Nos últimos anos, o déficit externo tem crescido muito no país. Agora, o que já era grave está se aproximando do paroxismo: em outubro, o rombo chegou a 3,73% do PIB, conforme divulgou ontem o Banco Central. Trata-se da pior marca desde fevereiro de 2002 e significa que o país está gastando muito mais do que recebe do exterior.

Só no mês, o buraco foi de US$ 8,1 bilhões. A série de informações do Banco Central começa em 1947 e nunca antes na história o déficit externo em outubro havia sido tão alto. O mesmo aconteceu também em agosto e setembro – ou seja, a anomalia tornou-se regra.

Com o péssimo resultado do mês, o déficit acumulado em 12 meses atingiu US$ 84,4 bilhões.

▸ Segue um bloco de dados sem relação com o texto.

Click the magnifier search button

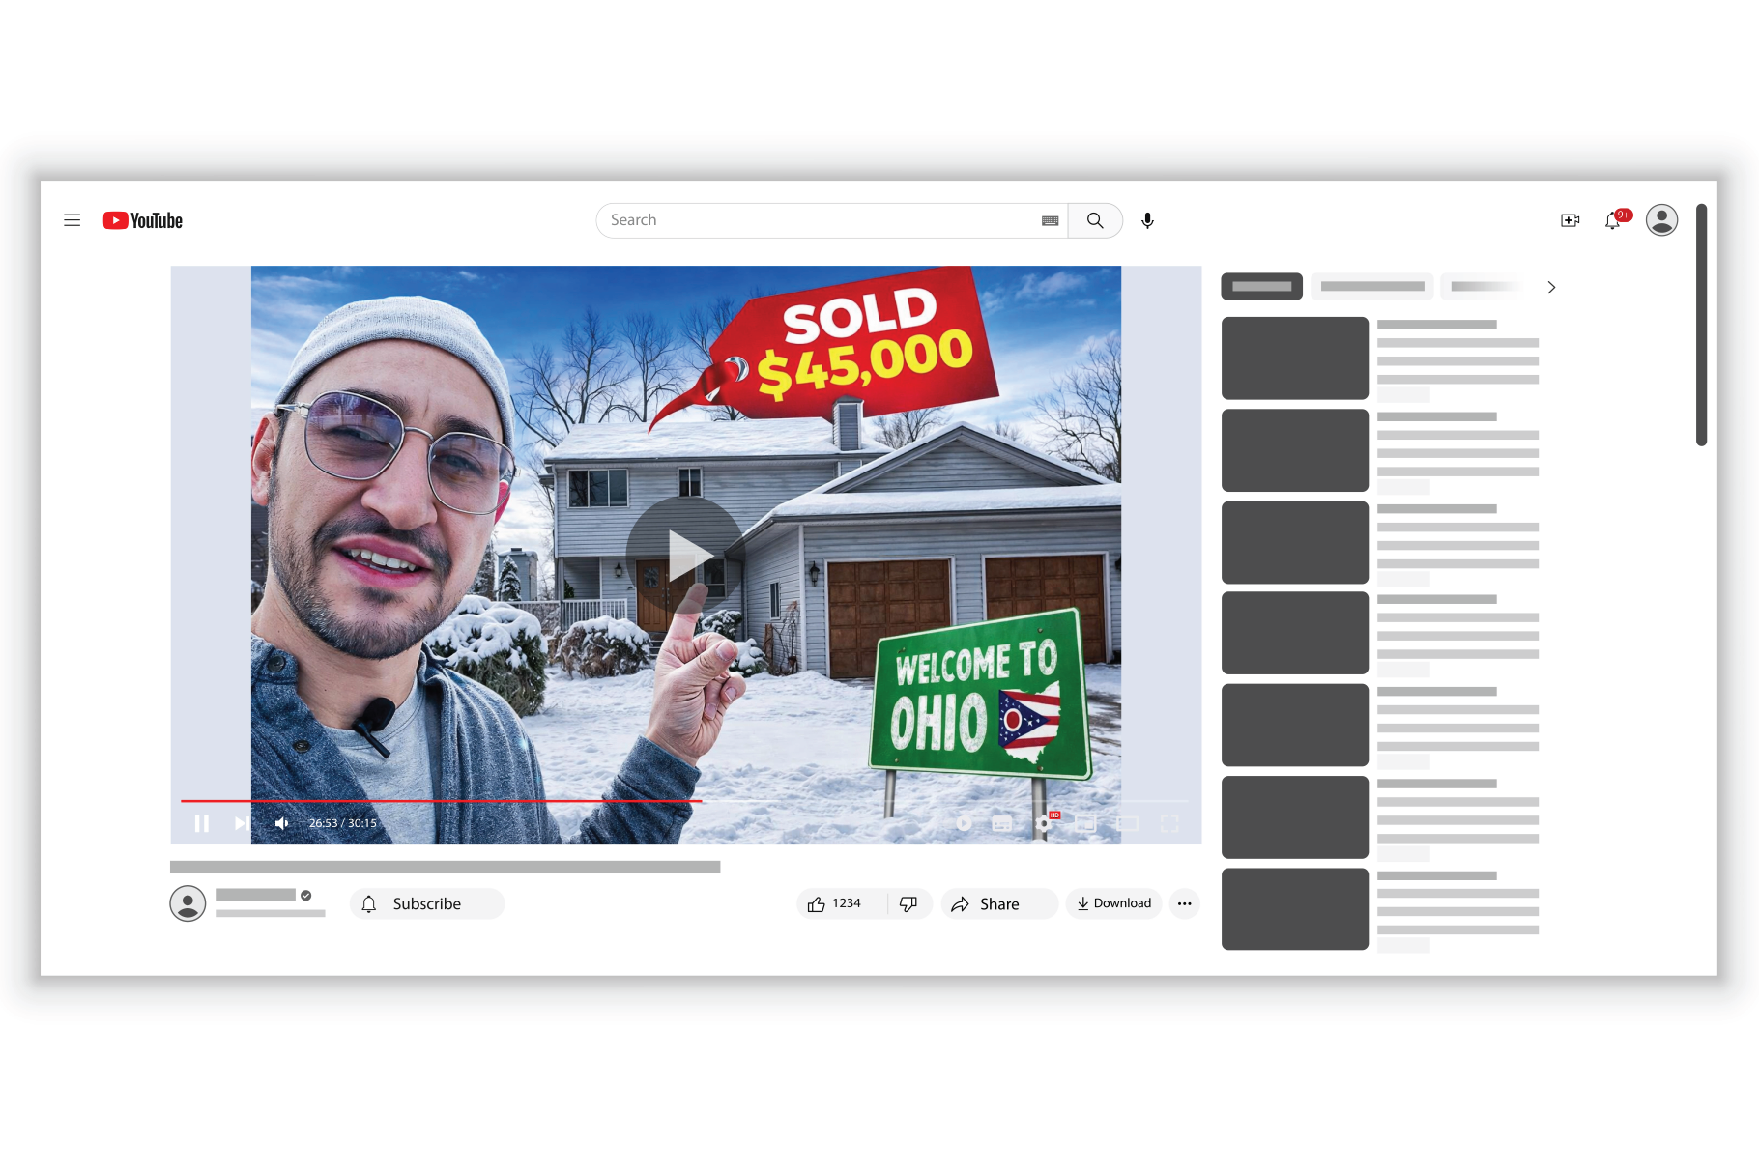(1095, 220)
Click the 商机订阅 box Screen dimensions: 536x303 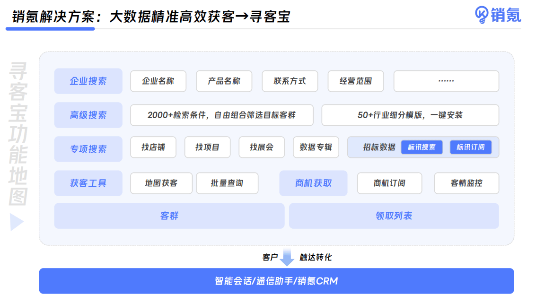[x=389, y=183]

Parte deste buraco é coberto pelos investimentos estrangeiros, mas nos últimos anos eles se tornaram insuficientes – a previsão é de que não passem de US$ 60 bilhões neste ano, segundo o boletim Focus do BC.

As contas externas também estão sendo prejudicadas pelo comportamento do comércio exterior brasileiro. Neste ano, pela primeira vez desde 2002, a balança comercial deve fechar no vermelho: de janeiro até esta semana, as importações feitas pelo país superam as exportações em US$ 4,1 bilhões, de acordo com a Secex.

A deterioração das contas externas tem sido rápida. Para se ter ideia, três anos atrás o déficit acumulado em 12 meses estava em 1,98% do PIB, quase metade do que é hoje. Isso deixa a economia brasileira bem mais vulnerável à atual queda dos preços internacionais de commodities (nossos principais itens de exportação) e à previsível alta dos juros internacionais e do dólar nos próximos meses.

O retrato dos desequilíbrios macroeconômicos do país completa-se com o rombo fiscal, hoje situado em 4,92% do PIB. Isso significa que, somados, os déficits externo e interno atingem 8,6% de tudo o que o país produz num ano. São os chamados “déficits gêmeos” que se intercomunicam pela explosão de gastos públicos verificada nos últimos anos, conforme mostra análise d’O Globo.

Desde 2008, o país passou a exibir rombos nas suas contas com o exterior. Em si, os déficits não são de todo ruins. Mas se tornam uma perversidade quando crescem aceleradamente e desnudam uma economia que não consegue gerar poupança própria para crescer. Pior: mesmo estagnada, precisa do dinheiro de fora apenas para tapar os buracos que produz internamente.

“Desastre das contas públicas”, opinião O Estado de S. Paulo

agenciabrasil030912_ebc2033A situação desastrosa das contas públicas agravou-se em maio com um déficit primário de R$ 11,05 bilhões, o pior resultado para o mês e o segundo pior de toda a série oficial, superado somente pelo rombo de R$ 20 bilhões em dezembro de 2008, no começo da crise global. Só um otimismo extraordinário permite apostar, neste momento, no resultado prometido para o ano, um superávit primário de R$ 99 bilhões para todo o setor público – União, Estados, municípios e companhias estatais.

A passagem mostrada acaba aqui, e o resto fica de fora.